## Task instructions
In the entries below, count every line containing "computer". Reply with the number alone.

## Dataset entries
#####

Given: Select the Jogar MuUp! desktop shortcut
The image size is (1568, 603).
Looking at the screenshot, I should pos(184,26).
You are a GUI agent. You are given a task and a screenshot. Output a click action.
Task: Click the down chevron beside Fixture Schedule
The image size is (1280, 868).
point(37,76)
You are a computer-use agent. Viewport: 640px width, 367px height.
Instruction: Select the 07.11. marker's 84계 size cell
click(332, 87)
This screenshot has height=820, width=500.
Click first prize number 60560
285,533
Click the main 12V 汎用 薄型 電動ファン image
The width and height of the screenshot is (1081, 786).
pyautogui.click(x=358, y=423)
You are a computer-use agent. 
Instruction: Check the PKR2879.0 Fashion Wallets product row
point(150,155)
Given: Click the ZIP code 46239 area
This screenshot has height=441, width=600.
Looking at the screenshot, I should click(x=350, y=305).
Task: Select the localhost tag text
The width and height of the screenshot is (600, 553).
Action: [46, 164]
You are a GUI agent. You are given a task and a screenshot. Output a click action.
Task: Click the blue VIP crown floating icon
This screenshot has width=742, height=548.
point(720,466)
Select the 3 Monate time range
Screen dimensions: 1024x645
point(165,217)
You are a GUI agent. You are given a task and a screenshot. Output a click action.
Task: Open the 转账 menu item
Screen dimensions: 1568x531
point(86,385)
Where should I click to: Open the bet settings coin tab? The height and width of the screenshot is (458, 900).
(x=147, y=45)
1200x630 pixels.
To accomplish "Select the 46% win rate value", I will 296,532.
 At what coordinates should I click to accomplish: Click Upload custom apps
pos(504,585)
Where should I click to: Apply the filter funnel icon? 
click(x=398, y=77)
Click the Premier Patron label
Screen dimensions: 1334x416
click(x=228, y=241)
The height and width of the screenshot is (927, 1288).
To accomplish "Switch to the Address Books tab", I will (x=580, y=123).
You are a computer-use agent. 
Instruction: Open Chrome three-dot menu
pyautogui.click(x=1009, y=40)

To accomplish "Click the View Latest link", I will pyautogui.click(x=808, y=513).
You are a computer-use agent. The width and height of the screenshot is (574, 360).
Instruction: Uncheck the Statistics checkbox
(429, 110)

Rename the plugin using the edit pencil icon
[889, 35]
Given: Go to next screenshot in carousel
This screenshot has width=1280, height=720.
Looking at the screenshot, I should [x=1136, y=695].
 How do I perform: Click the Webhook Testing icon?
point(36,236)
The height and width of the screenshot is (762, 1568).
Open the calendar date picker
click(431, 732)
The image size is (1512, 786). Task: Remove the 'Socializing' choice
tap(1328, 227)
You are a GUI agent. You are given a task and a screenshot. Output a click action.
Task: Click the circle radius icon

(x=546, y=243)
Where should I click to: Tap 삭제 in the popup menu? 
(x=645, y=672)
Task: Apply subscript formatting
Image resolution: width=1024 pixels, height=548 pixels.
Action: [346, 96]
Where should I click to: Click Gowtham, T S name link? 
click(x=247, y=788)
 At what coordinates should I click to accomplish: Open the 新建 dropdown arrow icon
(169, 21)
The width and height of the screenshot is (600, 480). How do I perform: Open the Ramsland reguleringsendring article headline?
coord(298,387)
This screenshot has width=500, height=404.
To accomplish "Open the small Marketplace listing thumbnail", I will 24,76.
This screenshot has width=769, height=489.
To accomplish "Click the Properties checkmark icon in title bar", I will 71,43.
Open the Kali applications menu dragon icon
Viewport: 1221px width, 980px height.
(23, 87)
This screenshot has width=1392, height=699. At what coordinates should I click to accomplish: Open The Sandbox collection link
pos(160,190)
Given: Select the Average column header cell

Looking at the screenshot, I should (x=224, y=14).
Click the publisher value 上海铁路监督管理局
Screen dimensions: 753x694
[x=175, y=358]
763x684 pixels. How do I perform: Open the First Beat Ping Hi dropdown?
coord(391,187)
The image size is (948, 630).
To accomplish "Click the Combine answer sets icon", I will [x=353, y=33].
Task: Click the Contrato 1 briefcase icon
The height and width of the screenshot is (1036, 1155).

#####

## Solution to this problem
4